• [SOURCE MATERIAL]
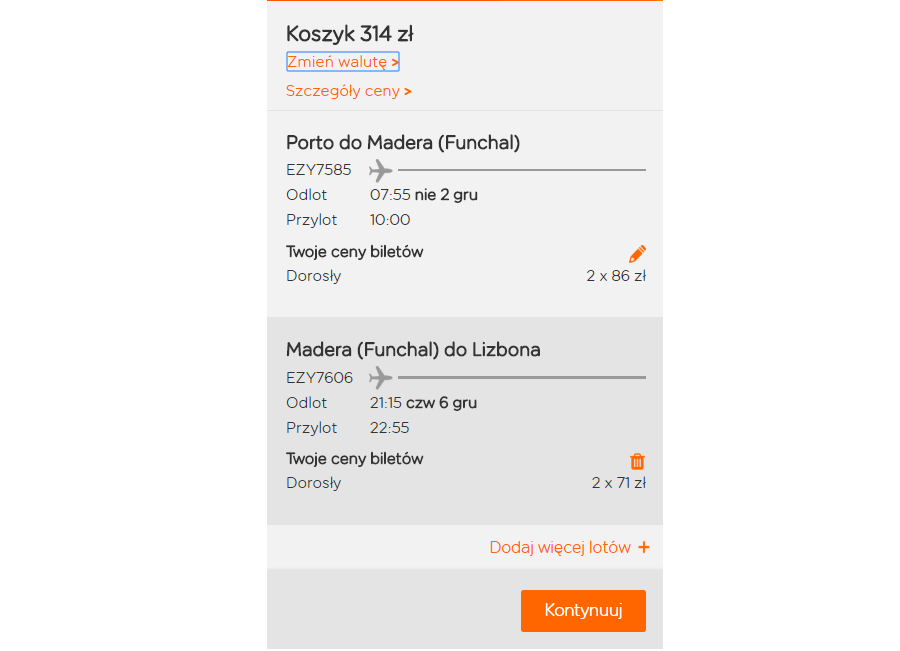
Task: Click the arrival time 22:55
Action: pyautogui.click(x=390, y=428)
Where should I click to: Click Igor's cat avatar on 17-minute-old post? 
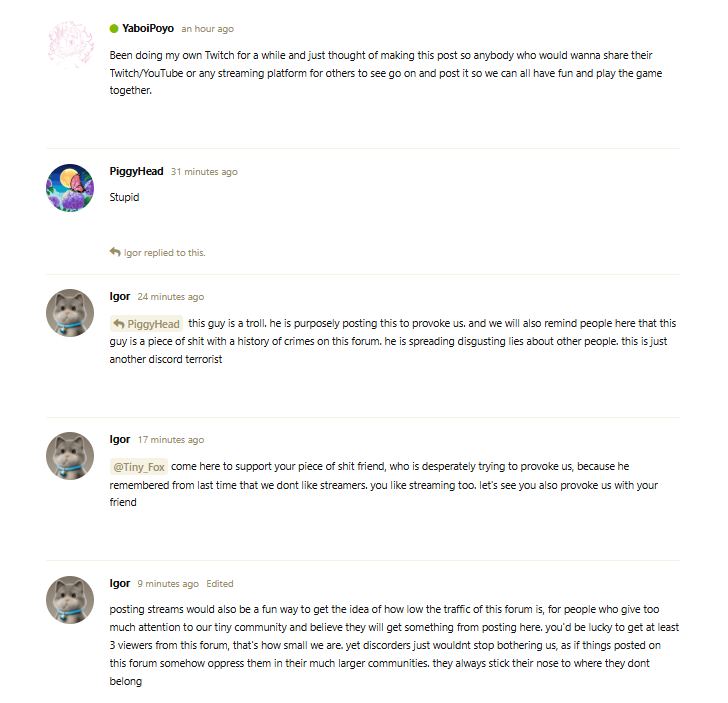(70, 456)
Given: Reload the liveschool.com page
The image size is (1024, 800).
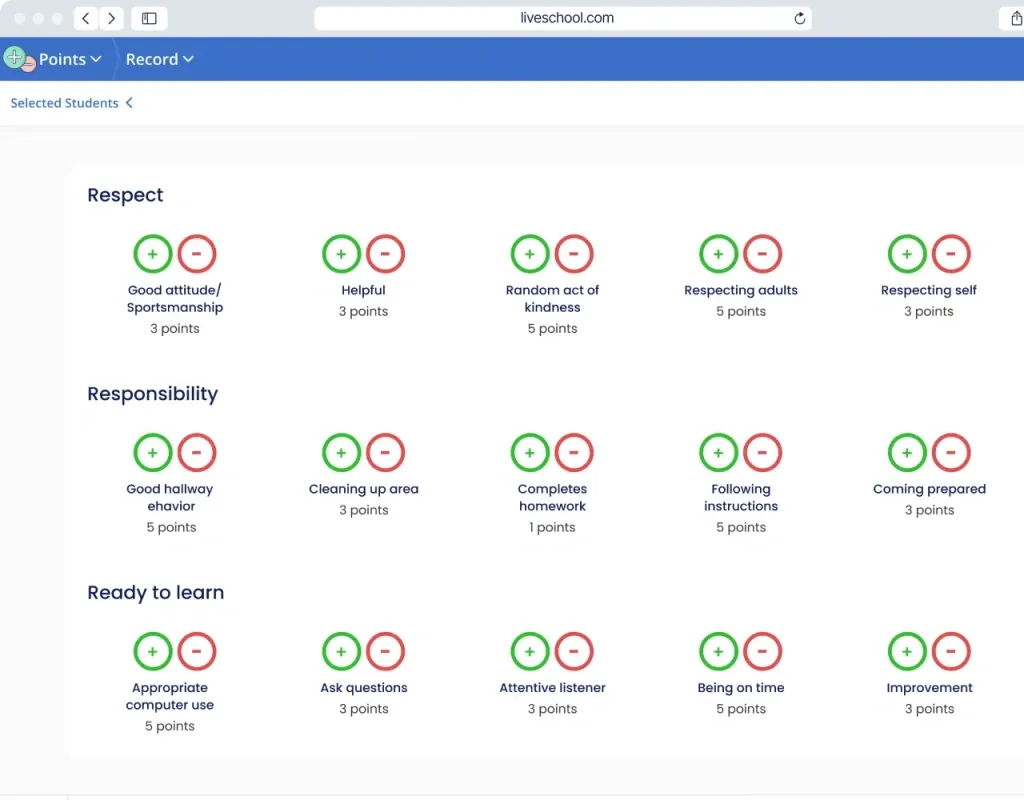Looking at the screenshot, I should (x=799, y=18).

• [TASK STATEMENT] Transcribe nothing but the lines from the one containing "Where should I" through the final line of the records, exactly as written and without pictures.

• [RESPONSE]
Where should I click to: Click Igor's cat avatar on 17-minute-old post? 
(70, 456)
Given: Reload the liveschool.com page
The image size is (1024, 800).
Looking at the screenshot, I should (x=799, y=18).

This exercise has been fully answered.